MANCATA LIQUIDAZIONE DEI COMPENSI AL DIFENSORE EX ART. 106 D.P.R. 115/2002: NECESSARIO DISTINGUERE TRA CAUSE DI INAMMISSIBILITÀ DELLA IMPUGNAZIONE
(C. cost., sent. 30 gennaio 2018, n. 16)
Con una sentenza interpretativa di rigetto sono state dichiarate non fondate le questioni di legittimità dell’art. 106 del d.P.R. 30 maggio 2002, n. 115, “Testo unico delle disposizioni legislative e regolamentari in materia di spese di giustizia” (Testo A), sollevate dalla Corte d’appello di Salerno, sezione civile, in riferimento agli artt. 3, comma 2, 24, comma 2 e 3, e 36 Cost., nella parte in cui tale disposizione prevede che «il compenso al difensore di parte ammessa al beneficio del patrocinio a spese dello Stato non viene liquidato qualora l’impugnazione venga dichiarata inammissibile, senza distinzione alcuna in merito alla causa d’inammissibilità».

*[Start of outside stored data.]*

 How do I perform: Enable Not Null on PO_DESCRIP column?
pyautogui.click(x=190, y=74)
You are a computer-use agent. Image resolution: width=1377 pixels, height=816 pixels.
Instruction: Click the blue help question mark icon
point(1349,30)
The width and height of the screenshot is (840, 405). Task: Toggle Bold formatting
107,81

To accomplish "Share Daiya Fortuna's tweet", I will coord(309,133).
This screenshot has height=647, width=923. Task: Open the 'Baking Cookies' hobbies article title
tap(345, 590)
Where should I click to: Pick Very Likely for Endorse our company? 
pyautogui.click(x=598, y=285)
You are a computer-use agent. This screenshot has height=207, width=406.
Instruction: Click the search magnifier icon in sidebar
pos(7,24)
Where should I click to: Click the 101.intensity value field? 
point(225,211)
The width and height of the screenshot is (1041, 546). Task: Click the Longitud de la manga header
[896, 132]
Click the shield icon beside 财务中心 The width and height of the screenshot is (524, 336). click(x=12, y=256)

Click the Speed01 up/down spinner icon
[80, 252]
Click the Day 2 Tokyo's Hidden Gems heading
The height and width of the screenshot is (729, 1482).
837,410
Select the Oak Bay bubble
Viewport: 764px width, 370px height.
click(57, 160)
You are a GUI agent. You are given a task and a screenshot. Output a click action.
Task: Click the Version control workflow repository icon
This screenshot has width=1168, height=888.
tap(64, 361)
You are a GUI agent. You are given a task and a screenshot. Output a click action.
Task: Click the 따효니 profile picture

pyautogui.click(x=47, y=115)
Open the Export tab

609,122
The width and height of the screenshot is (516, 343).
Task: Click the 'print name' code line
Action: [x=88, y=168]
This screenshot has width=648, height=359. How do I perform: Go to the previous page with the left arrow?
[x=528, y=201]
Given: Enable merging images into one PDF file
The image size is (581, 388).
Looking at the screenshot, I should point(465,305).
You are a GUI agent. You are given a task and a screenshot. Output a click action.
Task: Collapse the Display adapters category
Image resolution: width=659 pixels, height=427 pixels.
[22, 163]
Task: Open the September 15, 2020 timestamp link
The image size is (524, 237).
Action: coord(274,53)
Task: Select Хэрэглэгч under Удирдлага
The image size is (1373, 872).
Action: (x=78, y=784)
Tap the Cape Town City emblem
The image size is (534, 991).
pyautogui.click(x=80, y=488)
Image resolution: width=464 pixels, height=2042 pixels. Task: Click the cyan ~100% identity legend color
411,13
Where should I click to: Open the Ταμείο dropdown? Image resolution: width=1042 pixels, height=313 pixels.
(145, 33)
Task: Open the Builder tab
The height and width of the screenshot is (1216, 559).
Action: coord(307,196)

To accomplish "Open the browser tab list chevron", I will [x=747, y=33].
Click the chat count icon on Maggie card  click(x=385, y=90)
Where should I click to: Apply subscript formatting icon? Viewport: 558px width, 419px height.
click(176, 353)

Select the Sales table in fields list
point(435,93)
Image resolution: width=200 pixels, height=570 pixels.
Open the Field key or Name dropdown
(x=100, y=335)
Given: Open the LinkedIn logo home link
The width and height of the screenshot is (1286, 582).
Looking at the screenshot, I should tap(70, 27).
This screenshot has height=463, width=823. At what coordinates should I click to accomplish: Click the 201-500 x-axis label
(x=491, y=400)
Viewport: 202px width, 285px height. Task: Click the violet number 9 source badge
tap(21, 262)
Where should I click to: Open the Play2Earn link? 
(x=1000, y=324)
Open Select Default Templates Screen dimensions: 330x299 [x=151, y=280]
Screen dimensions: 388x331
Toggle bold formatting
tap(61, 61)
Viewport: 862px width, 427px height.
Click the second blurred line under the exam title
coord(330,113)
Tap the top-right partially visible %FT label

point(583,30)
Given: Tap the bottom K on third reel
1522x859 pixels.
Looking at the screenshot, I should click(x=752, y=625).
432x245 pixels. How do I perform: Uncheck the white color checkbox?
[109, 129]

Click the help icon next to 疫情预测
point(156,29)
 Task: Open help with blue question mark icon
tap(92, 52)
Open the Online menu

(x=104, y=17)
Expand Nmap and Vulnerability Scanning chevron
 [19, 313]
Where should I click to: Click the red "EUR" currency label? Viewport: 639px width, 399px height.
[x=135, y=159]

La normativa in oggetto – nella ricerca di un punto di equilibrio tra garanzia del diritto di difesa per i non abbienti e necessità di contenimento della spesa pubblica in materia di giustizia – intende scoraggiare la proposizione a spese dello Stato di impugnazioni del tutto superflue, meramente dilatorie o improduttive di effetti a favore della parte, il cui esito di inammissibilità sia prevedibile o addirittura previsto prima della presentazione del ricorso.
Secondo la Corte, in ragione di tale ratio, è possibile circoscrivere la portata della norma alle sole ipotesi in cui la declaratoria di inammissibilità dell’impugnazione sia ex anteprevedibile, escludendone la operatività nel caso in cui la causa di inammissibilità sia sopravvenuta e dipenda da motivi del tutto imprevedibili al momento della proposizione della impugnazione.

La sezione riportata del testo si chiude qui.